Zhe Jiang
Publications
TWLA: Achieving Ternary Weights and Low-Bit Activations for LLMs via Post-Training Quantization
Large language models (LLMs) exhibit exceptional general language processing capabilities, but their memory and compute costs hinder deployment. Ternarization has emerged as a promising compression technique, offering significant reductions in model size and inference complexity. However, existing methods struggle with heavy-tailed activation distributions and therefore keep activations in high precision, fundamentally limiting end-to-end inference acceleration. To overcome this limitation, we propose TWLA, a post-training quantization (PTQ) framework that achieves 1.58-bit weight compression and 4-bit activation quantization while maintaining high accuracy. TWLA comprises three components: (1) Euclidean-to-Manifold Asymmetric Ternary Quantizer (E2M-ATQ) minimizes layer-output error under weight ternarization via a two-stage optimization from Euclidean initialization to manifold relocation; (2) Kronecker Orthogonal Tri-Modal Shaping (KOTMS) applies a Kronecker-structured orthogonal rotation to reshape weights into ternary-friendly tri-modal distributions, while the shared rotation statistically suppresses activation outliers; and (3) Inter-Layer Aware Activation Mixed Precision (ILA-AMP) explicitly introduces adjacent-layer second-order interaction costs in bit allocation and jointly optimizes for the layer-wise disparity of activation quantization gains induced by the shared orthogonal transform, preventing cascades triggered by a few weak layers. Extensive experiments demonstrate that TWLA maintains high accuracy under W1.58A4, while delivering significant inference acceleration. The code is available at <https://github.com/Kishon-zzx/TWLA>.

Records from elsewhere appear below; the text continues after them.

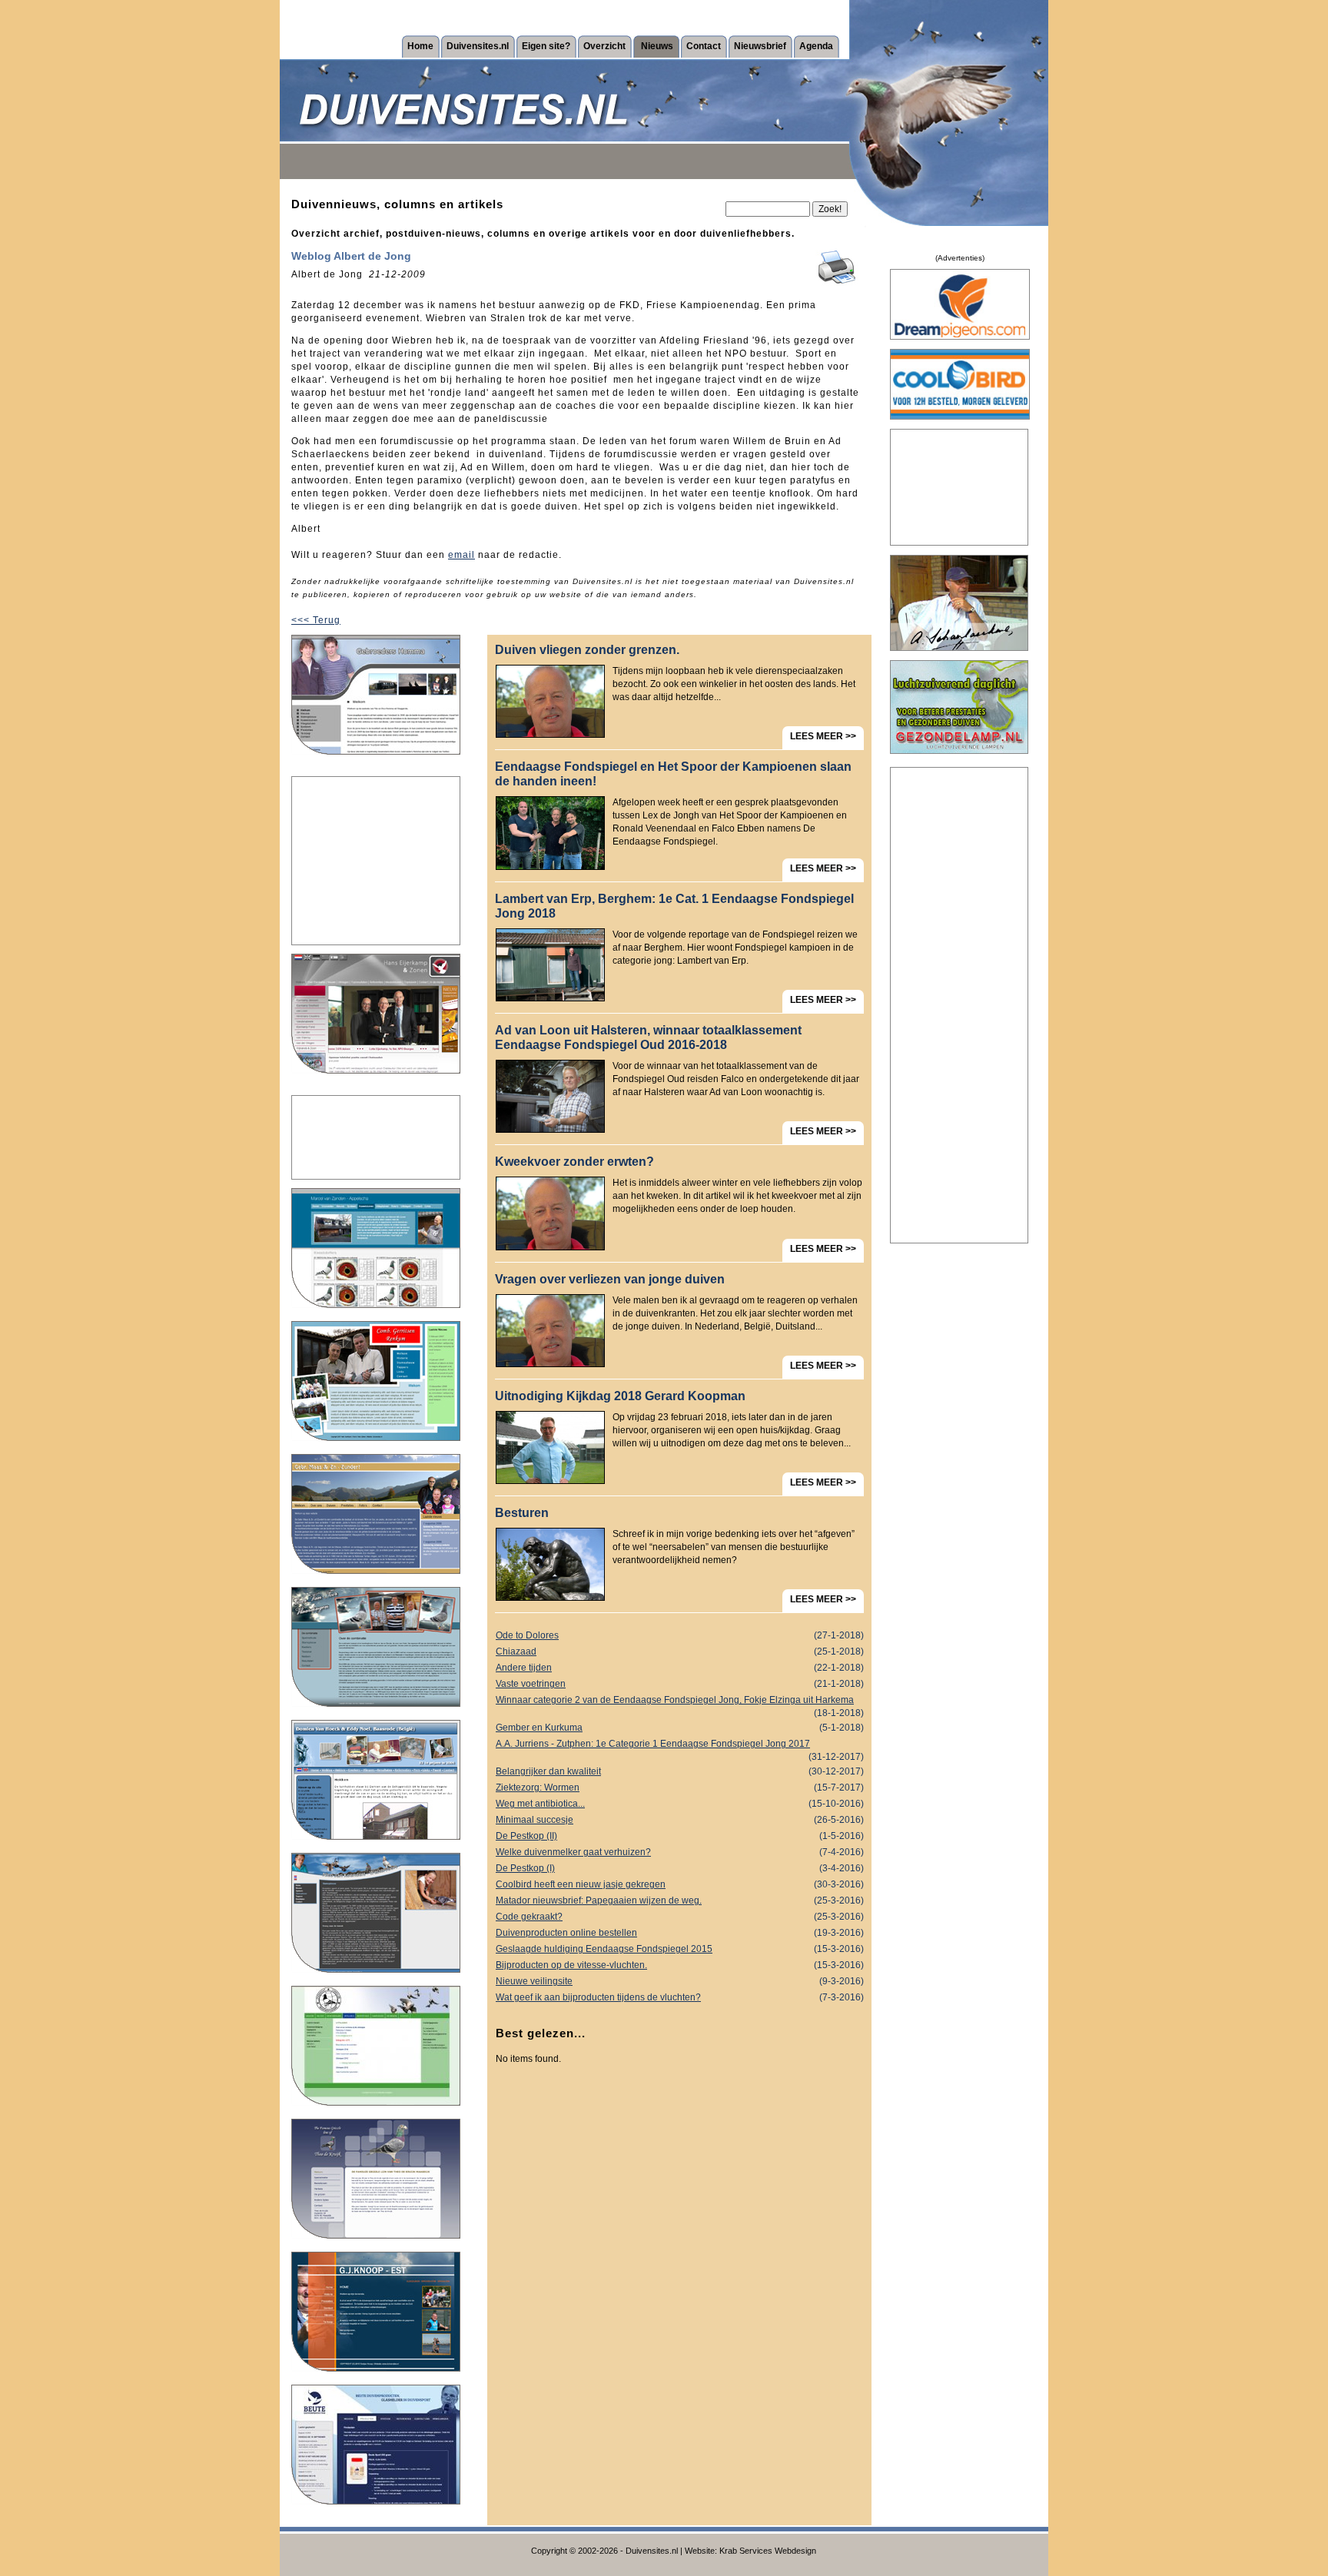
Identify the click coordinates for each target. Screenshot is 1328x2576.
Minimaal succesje (680, 1819)
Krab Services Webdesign (767, 2550)
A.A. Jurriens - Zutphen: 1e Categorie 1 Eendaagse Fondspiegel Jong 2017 (680, 1745)
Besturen (522, 1512)
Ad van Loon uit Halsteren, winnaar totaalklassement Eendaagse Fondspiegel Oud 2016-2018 (648, 1037)
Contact (703, 46)
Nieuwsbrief (760, 46)
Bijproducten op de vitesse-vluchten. (680, 1965)
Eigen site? (546, 46)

NLI:Non-uniform Linear Interpolation Approximation of Nonlinear Operations for Efficient LLMs Inference
Large Language Models (LLMs) have demonstrated remarkable performance across a wide range of tasks, but their deployment is often constrained by substantial memory footprints and computational costs. While prior work has achieved significant progress in compressing and accelerating linear layers, nonlinear layers-such as SiLU, RMSNorm, and Softmax-still heavily depend on high-precision floating-point operations. In this paper, we propose a calibration-free, dynamic-programming-optimal, and hardware-friendly framework called Non-uniform Linear Interpolation (NLI). NLI is capable of efficiently approximating a variety of nonlinear functions, enabling seamless integration into LLMs and other deep neural networks with almost no loss in accuracy. NLI ingeniously recasts cutpoint selection as a dynamic-programming problem, achieving the globally minimal interpolation error in O(MxN2) time via Bellman's optimality principle. Based on the NLI algorithm, we also design and implement a plug-and-play universal nonlinear computation unit. Hardware experiments demonstrate that the NLI Engine achieves more than 4x improvement in computational efficiency compared to the state-of-the-art designs.